Robotic Process Automation or RPA is one of the top technologies in today’s market, and slow-growth to hypergrowth organizations are adopting automation in their day-to-day tasks its value is increasing at a great pace. RPA technology allows a software robot to mimic human behavior. It can navigate enterprise software like ERP systems, FSM software, or service management tools using the application’s user interfaces just like a human would. However, a robot is able to work much faster, and more efficiently without ever slowing down.
Counting on its benefits for corporate environment, recent industry research on accounting and finance professionals found that in reality, RPA software has huge potential to eliminate the most time-consuming and repetitive manual processes that make up an accountant’s day-to-day work. Robotic Process Automation can improve efficiencies to deliver more accurate intelligence data and also provide real-time access to financial data with reporting and analytic capabilities.
As the amount of financial data keeps on increasing because of the Big Data boom, this technology can help finance professionals to start adding real value from a strategic viewpoint and start contributing more towards the bottom-line of their company.
What to Automate first?
RPA automates actions, inputs, behaviors, etc., in the user interface. It is ideal for integration projects that require human manipulation of user interface elements and involve heterogeneous systems. RPA technologies exploit standard APIs, so integrators won’t have to tinker with existing applications, workflows, processes, or system architecture. In this way, RPA can help reduce the amount of work (along with much of the risk) necessary to integrate heterogeneous applications and systems. This is one of the biggest factors driving the cost-effectiveness of RPA implementations.
RPA is not a panacea. Some tasks, even if tedious or repetitive, will require manual human oversight and control. As always, careful analysis of in-process workflows enables you to determine the best overall candidates for robotic automation.
In general, the following are good places to start with RPA:
Rote and repetitive tasks. Pointing-and-clicking a mouse. Copying-and-pasting text.
Testing and validation. Some visual interfaces require substantial time and effort to test prior to deployment. RPA can radically accelerate this process, improve testing, and reduce costs.
Redundant tasks. Basic tasks that multiple users tend to perform in parallel in an organization.

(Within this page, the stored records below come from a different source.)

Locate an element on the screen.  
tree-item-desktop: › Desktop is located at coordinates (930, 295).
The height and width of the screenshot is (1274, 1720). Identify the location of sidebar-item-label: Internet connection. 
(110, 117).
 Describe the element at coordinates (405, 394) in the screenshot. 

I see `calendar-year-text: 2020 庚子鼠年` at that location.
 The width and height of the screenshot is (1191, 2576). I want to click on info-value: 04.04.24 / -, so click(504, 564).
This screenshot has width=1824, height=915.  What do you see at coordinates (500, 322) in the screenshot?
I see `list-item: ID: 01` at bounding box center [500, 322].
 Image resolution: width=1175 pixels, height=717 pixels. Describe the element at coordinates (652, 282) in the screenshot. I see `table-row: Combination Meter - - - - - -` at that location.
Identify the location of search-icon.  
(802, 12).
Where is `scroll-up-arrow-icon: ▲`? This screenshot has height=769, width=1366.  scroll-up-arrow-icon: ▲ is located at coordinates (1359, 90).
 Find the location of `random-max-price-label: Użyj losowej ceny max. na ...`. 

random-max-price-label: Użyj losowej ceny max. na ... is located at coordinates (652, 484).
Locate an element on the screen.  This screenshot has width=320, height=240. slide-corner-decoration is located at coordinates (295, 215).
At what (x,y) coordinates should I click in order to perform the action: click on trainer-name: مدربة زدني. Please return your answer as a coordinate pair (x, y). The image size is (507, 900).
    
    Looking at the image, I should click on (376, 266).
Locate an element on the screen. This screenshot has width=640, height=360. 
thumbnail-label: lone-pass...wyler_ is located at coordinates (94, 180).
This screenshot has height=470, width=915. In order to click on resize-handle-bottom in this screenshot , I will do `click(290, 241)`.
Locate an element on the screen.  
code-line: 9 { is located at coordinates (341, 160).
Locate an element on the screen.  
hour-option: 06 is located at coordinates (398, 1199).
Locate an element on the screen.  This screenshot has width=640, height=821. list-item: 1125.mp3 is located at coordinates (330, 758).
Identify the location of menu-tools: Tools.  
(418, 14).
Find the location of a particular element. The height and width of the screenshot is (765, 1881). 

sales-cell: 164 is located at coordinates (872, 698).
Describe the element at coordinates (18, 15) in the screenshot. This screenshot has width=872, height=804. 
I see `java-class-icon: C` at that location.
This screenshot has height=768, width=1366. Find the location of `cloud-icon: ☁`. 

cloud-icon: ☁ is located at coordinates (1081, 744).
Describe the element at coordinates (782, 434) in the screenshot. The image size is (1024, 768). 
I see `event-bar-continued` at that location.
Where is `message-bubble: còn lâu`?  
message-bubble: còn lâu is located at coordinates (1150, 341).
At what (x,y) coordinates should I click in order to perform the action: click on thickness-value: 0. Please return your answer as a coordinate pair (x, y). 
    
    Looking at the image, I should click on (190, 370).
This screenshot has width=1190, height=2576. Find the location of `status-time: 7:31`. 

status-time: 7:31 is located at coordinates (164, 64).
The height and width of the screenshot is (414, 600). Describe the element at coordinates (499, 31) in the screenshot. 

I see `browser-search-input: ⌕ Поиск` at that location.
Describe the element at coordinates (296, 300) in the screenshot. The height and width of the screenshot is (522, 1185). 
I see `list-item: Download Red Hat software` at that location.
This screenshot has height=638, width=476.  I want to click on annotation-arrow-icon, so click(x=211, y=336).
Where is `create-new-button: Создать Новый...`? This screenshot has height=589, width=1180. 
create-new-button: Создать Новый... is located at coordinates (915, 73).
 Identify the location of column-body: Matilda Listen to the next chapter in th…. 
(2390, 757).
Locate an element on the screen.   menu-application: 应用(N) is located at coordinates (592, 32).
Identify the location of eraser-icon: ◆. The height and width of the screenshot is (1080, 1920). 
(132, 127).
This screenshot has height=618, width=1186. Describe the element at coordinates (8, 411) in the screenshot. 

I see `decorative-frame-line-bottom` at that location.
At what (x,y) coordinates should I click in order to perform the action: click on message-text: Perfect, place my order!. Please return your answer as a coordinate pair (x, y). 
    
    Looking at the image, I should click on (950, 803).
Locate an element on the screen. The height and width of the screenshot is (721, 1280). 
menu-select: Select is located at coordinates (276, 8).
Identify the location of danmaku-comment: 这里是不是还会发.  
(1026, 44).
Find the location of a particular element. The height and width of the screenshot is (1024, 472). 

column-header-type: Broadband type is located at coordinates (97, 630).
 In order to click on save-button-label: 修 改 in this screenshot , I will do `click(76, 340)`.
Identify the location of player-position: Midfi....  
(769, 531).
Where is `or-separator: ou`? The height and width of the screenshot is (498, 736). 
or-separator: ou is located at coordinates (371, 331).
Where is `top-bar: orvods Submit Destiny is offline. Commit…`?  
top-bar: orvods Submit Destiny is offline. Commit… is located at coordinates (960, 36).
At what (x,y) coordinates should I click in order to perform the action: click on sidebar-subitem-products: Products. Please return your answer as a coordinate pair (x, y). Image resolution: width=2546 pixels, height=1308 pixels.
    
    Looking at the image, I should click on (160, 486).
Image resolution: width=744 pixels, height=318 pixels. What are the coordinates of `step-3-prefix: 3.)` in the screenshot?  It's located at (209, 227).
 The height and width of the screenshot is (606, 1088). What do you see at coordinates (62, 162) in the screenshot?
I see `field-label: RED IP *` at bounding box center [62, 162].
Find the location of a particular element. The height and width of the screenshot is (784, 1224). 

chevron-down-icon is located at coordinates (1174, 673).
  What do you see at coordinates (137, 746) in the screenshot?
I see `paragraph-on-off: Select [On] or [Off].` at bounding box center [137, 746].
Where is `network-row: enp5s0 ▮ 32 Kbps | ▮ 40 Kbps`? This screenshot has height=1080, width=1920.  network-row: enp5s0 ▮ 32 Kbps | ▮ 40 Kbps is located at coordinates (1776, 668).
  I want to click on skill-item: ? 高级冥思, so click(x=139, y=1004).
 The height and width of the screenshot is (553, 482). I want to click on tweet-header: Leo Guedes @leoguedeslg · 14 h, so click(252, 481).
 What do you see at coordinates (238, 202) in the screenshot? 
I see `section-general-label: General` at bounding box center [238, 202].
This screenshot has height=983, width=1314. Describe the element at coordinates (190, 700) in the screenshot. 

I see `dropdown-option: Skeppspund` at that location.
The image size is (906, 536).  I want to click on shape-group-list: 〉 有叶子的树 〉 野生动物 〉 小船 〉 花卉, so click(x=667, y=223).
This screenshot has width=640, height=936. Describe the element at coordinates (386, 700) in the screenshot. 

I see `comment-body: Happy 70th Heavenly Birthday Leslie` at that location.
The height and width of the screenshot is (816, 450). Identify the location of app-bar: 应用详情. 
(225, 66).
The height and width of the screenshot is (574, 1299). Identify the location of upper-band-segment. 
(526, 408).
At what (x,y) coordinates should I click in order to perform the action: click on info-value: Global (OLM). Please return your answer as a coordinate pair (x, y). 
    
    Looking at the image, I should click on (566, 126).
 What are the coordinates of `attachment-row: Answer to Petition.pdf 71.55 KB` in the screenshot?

Manual tasks with limited variability and few exceptions. Tasks that are consistent, repeatable, and/or highly predictable are excellent candidates for robotic automation.
Human-orchestrated “integrations.” A user manually copies data from one visual interface and pastes it into another, or a user manually imports the output of one program into another.
Any tedious or time-consuming task that looks like it might be a good candidate for automation. Automating the task should free one or more humans to do more productive work.
How RPA Impacts C-level Decision Making?
Though automation software is expected to replace up to 140 million full-time employees worldwide by 2025, many high-quality jobs will be created for those who maintain and improve RPA software.
When software robots do replace people in the enterprise, C-level executives need to be responsible for ensuring that business outcomes are achieved and new governance policies are met.
Robotic process automation technology also requires that the CTO/CIO take more of a leadership role and assume accountability for the business outcomes and the risks of deploying RPA tools.
Additionally, the COO, CIO and chief human resources officer, as well as the relevant C-level executive who owns the process being automated, should all work toward ensuring the availability of an enterprise-grade, secure platform for controlling and operating bots across systems.
What’s next: How RPA is evolving
When RPA first arose as a category, it evolved from macros that automated simple tasks into programmable bots based on a set of human-defined process rules.
These bots helped improve efficiency in isolated situations, but organizations soon struggled on two fronts. First, discovering and defining processes for the bots to automate—at scale—has been a challenge for RPA from the start. Second, the management of the bots themselves and the process-defined rule-sets that direct their actions have become a big bugbear.
This is what has led to the growth in RPA platforms, which can help on both fronts. RPA tools help automate the discovery of the processes and provide tools for line-of-business users to more easily build automations based on their process needs, often based on pre-built bot libraries. Additionally, platforms define rules that govern and orchestrate the way bots run.
RPA vendors are trying to flex the limits of process definition by developing machine learning capabilities to automatically discover and learn processes. Increasingly, vendors are building in the ability to record and analyze user actions and then use machine learning to automatically define process rules and reduce the number of manual steps.
However, the heavy lifting still typically falls on business stakeholders and the automation team to get things rolling.
Usually, however, RPA projects require the aid of consultants and integrators, which is why analysts project a threefold increase in spending on RPA software through 2022.